What the task asks> Format all the material below as a two-column CSV with the headers text and value. Make one row for each line that has an answer, put each field in double quotes, and replace any line breaks inside a field with spaces.

+++

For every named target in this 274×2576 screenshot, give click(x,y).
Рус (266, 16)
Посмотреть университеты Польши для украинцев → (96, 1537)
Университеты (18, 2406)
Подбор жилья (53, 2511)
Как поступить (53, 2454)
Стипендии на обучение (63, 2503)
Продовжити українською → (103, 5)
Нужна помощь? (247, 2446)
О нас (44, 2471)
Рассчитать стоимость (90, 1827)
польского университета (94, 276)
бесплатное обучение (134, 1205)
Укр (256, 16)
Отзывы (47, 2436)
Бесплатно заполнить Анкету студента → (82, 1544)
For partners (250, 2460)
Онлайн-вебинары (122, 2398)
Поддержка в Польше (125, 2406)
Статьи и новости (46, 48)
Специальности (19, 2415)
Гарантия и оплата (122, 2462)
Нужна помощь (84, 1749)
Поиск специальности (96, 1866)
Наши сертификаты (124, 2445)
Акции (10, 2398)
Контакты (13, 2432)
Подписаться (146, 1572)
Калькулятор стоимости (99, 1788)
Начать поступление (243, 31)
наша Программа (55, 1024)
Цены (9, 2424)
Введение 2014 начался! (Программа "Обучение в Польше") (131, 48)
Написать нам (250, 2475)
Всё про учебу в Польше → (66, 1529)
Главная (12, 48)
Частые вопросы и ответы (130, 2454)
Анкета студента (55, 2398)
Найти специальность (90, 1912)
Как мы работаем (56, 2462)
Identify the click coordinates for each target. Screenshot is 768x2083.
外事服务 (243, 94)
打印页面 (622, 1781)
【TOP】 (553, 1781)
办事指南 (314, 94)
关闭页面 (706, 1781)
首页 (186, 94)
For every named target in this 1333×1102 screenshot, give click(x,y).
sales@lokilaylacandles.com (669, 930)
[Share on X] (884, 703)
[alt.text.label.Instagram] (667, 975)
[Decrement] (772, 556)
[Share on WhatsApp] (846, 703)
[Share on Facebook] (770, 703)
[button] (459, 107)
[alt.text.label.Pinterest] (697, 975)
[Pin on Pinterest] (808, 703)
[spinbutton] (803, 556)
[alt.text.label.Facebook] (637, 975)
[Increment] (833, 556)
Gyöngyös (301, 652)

+++

Solution>
text,value
"For every named target in this 274×2576 screenshot, give click(x,y). Рус","(266, 16)"
"Посмотреть университеты Польши для украинцев →","(96, 1537)"
"Университеты","(18, 2406)"
"Подбор жилья","(53, 2511)"
"Как поступить","(53, 2454)"
"Стипендии на обучение","(63, 2503)"
"Продовжити українською →","(103, 5)"
"Нужна помощь?","(247, 2446)"
"О нас","(44, 2471)"
"Рассчитать стоимость","(90, 1827)"
"польского университета","(94, 276)"
"бесплатное обучение","(134, 1205)"
"Укр","(256, 16)"
"Отзывы","(47, 2436)"
"Бесплатно заполнить Анкету студента →","(82, 1544)"
"For partners","(250, 2460)"
"Онлайн-вебинары","(122, 2398)"
"Поддержка в Польше","(125, 2406)"
"Статьи и новости","(46, 48)"
"Специальности","(19, 2415)"
"Гарантия и оплата","(122, 2462)"
"Нужна помощь","(84, 1749)"
"Поиск специальности","(96, 1866)"
"Наши сертификаты","(124, 2445)"
"Акции","(10, 2398)"
"Контакты","(13, 2432)"
"Подписаться","(146, 1572)"
"Калькулятор стоимости","(99, 1788)"
"Начать поступление","(243, 31)"
"наша Программа","(55, 1024)"
"Цены","(9, 2424)"
"Введение 2014 начался! (Программа ""Обучение в Польше"")","(131, 48)"
"Написать нам","(250, 2475)"
"Всё про учебу в Польше →","(66, 1529)"
"Главная","(12, 48)"
"Частые вопросы и ответы","(130, 2454)"
"Анкета студента","(55, 2398)"
"Найти специальность","(90, 1912)"
"Как мы работаем","(56, 2462)"
"Identify the click coordinates for each target. Screenshot is 768x2083. 外事服务","(243, 94)"
"打印页面","(622, 1781)"
"【TOP】","(553, 1781)"
"办事指南","(314, 94)"
"关闭页面","(706, 1781)"
"首页","(186, 94)"
"For every named target in this 1333×1102 screenshot, give click(x,y). sales@lokilaylacandles.com","(669, 930)"
"[Share on X]","(884, 703)"
"[alt.text.label.Instagram]","(667, 975)"
"[Decrement]","(772, 556)"
"[Share on WhatsApp]","(846, 703)"
"[Share on Facebook]","(770, 703)"
"[button]","(459, 107)"
"[alt.text.label.Pinterest]","(697, 975)"
"[Pin on Pinterest]","(808, 703)"
"[spinbutton]","(803, 556)"
"[alt.text.label.Facebook]","(637, 975)"
"[Increment]","(833, 556)"
"Gyöngyös","(301, 652)"